◆ YOUR OBJECTIVE ◆
Up to and including the line with "Task: Click zoom out minus button", return every line from the start of the entries below exactly.

◆ RECORDS SHOWN ◆

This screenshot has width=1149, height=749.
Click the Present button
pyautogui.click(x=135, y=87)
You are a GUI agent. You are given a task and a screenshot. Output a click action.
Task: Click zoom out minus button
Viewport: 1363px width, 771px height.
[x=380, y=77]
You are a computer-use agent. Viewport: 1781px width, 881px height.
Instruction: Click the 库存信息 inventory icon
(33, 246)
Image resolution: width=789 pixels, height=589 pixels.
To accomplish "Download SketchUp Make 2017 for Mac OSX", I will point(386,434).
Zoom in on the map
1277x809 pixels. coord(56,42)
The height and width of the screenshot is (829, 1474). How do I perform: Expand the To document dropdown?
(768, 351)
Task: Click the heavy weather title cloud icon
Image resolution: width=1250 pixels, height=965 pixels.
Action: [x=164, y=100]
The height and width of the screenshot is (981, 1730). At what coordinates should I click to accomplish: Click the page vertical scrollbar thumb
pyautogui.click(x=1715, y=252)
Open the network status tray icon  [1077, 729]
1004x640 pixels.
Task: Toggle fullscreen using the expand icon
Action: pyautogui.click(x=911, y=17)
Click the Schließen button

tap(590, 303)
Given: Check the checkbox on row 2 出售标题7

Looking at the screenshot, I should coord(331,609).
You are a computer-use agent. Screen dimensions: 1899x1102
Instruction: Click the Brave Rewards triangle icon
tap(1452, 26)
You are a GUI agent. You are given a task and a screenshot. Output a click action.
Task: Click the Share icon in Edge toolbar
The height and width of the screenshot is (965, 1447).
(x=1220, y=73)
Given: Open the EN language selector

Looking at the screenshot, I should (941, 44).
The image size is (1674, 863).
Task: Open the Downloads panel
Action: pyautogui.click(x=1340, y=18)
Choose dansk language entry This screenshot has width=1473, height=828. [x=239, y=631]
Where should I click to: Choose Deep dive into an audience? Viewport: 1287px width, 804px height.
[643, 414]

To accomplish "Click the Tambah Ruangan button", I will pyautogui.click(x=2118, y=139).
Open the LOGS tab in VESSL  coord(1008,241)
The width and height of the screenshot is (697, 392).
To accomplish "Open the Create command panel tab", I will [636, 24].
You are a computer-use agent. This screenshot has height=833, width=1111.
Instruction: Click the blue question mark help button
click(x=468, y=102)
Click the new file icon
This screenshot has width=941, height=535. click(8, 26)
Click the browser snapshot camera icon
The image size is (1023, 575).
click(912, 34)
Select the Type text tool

◆ ANSWER BELOW ◆
This screenshot has width=1149, height=749.
Click the Present button
pyautogui.click(x=135, y=87)
You are a GUI agent. You are given a task and a screenshot. Output a click action.
Task: Click zoom out minus button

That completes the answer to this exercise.